A: Yes, we ship to over 50 countries worldwide. Shipping times vary by location.

Q: How do I track my order?
A: Use the tracking number sent to your email after shipment.
"""
Document_B = """ Installation Guide

Step 1: Download the installer from our website.
Extract the zip file to your desired location.

Step 2: Run setup.exe as administrator.
Follow the on-screen instructions.

Step 3: Configure your API key in the settings file.
The settings file is located at config/settings.json.
"""
Document_C = """ The Future of Renewable Energy

Solar and wind power have seen tremendous growth in recent years. As technology improves
and costs decrease, renewable energy becomes increasingly competitive with fossil fuels.

Energy storage solutions are critical for renewable adoption. Battery technology advances
enable better grid management and reliability. This addresses the intermittent nature of
solar and wind power.

Policy support and public awareness continue to drive the transition. Many countries have
set ambitious renewable energy targets for the coming decades.
"""

In [4]:
def chunk_by_paragraphs(text, min_chunk_size=50):
    """
    Split text by paragraphs (double newlines).
    For FAQs, we want to keep Q&A pairs together but separate from other pairs.
    """
    # Split by double newlines to isolate Q&A pairs
    paragraphs = text.split('\n\n')
    
    chunks = []
    current_chunk = ""
    
    for para in paragraphs:
        para = para.strip()
        if not para:
            continue
            
        # LOGIC: Check if adding this paragraph helps meet the minimum size
        # OR if we should just keep it separate (to preserve FAQ boundaries)
        if len(current_chunk) + len(para) < min_chunk_size:
            current_chunk += "\n\n" + para if current_chunk else para
        else:
            # If we have a chunk ready, save it
            if current_chunk:
                chunks.append(current_chunk.strip())
            # Start the new chunk with the current paragraph
            current_chunk = para
    
    # Save the final chunk if anything is left
    if current_chunk:
        chunks.append(current_chunk.strip())
    
    return chunks

# 3. Test it
# We use a small min_chunk_size (50) to ensure we don't accidentally merge two different questions.
chunks = chunk_by_paragraphs(Document_A, min_chunk_size=50)
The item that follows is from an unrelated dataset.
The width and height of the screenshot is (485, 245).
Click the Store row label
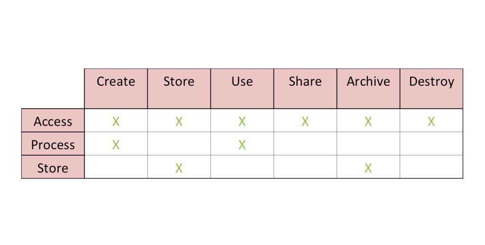53,167
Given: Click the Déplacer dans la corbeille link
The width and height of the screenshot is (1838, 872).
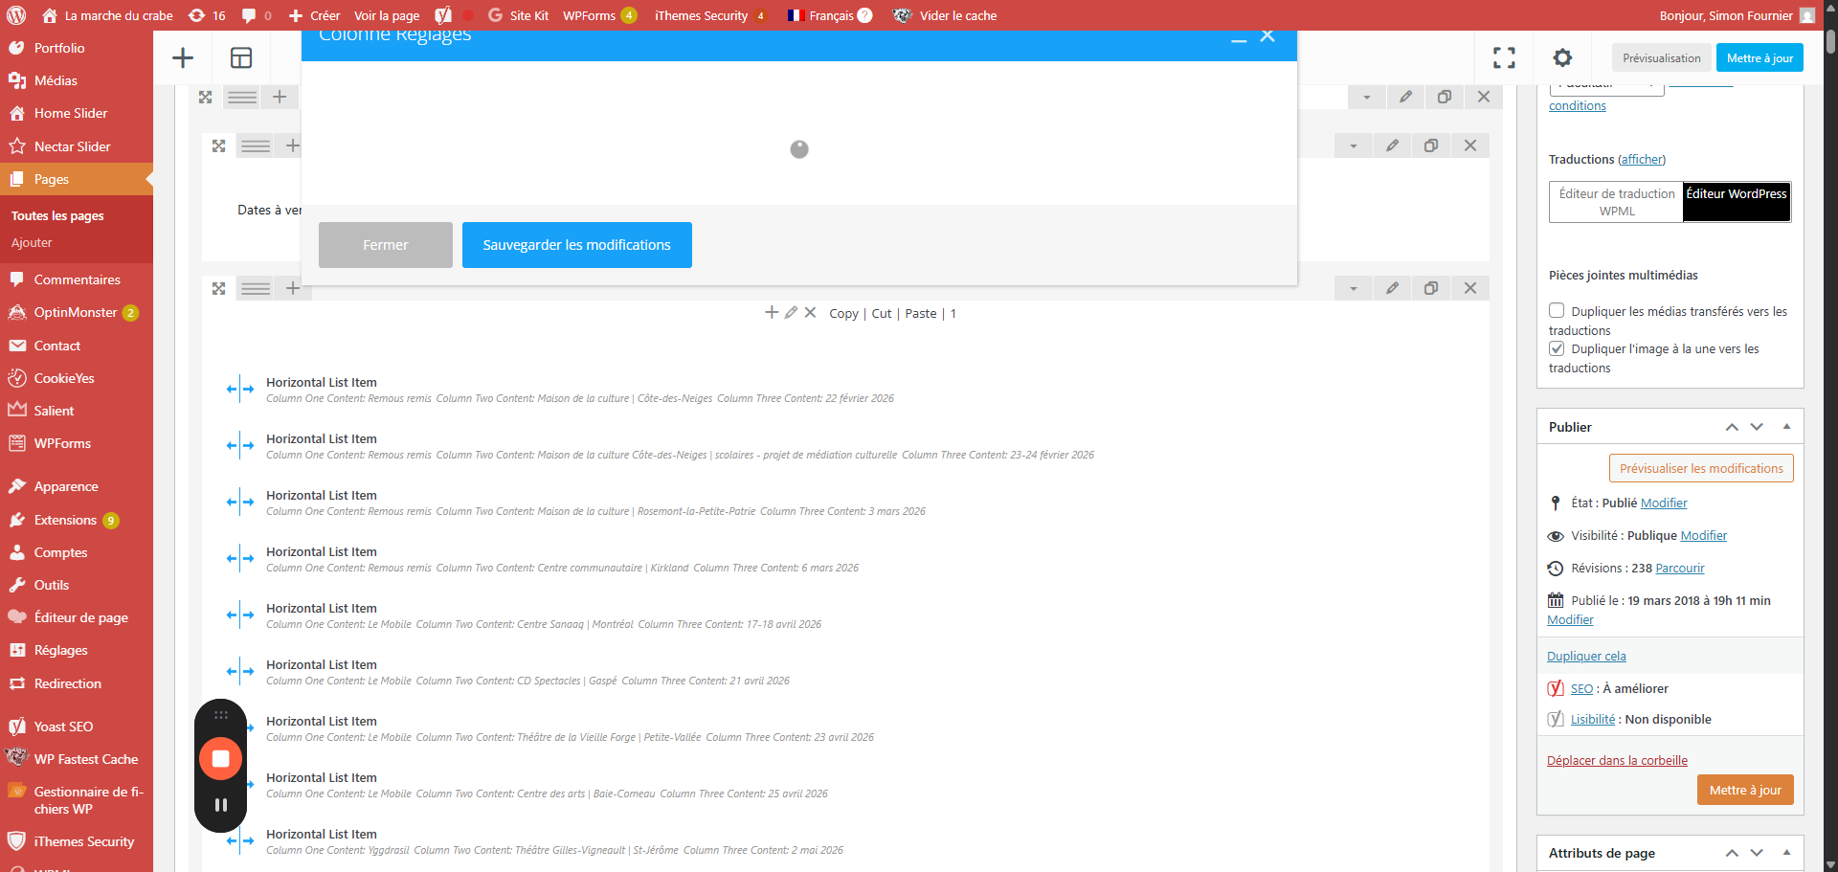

print(f"Number of chunks: {len(chunks)}\n")
for i, chunk in enumerate(chunks, 1):
    print(f"Chunk {i} ({len(chunk)} chars):")
    print(chunk)
    print("-" * 80)

Number of chunks: 3

Chunk 1 (104 chars):
Q: What is the return policy?
A: Items can be returned within 30 days of purchase with original receipt.
--------------------------------------------------------------------------------
Chunk 2 (120 chars):
Q: Do you offer international shipping?
A: Yes, we ship to over 50 countries worldwide. Shipping times vary by location.
--------------------------------------------------------------------------------
Chunk 3 (89 chars):
Q: How do I track my order?
A: Use the tracking number sent to your email after shipment.
--------------------------------------------------------------------------------


In [13]:
def chunk_by_paragraphs(text, min_chunk_size=100):
    """
    Split text by paragraphs (double newlines).
    Args:
        text: The text to chunk
        min_chunk_size: Minimum characters per chunk (combine small paragraphs)
    Returns:
        List of text chunks
    """
    # Split by double newlines (paragraph separator)
    paragraphs = text.split('\n\n')
    
    chunks = []
    current_chunk = ""
    
    for para in paragraphs:
        para = para.strip()
        if not para:
            continue
            
        # LOGIC: Check if the paragraph is small. 
        # If it's small (<100 chars), append it to the current buffer to avoid orphan lines.
        # If it's large (>=100 chars), flush the buffer and start a new chunk.
        if len(para) < min_chunk_size:
            current_chunk += "\n\n" + para if current_chunk else para
        else:
            # Save previous chunk if exists
            if current_chunk:
                chunks.append(current_chunk.strip())
            # Start new chunk with this paragraph
            current_chunk = para
    
    # Don't forget the last chunk
    if current_chunk:
        chunks.append(current_chunk.strip())
    
    return chunks

# 3. Test it
chunks = chunk_by_paragraphs(Document_B, min_chunk_size=50)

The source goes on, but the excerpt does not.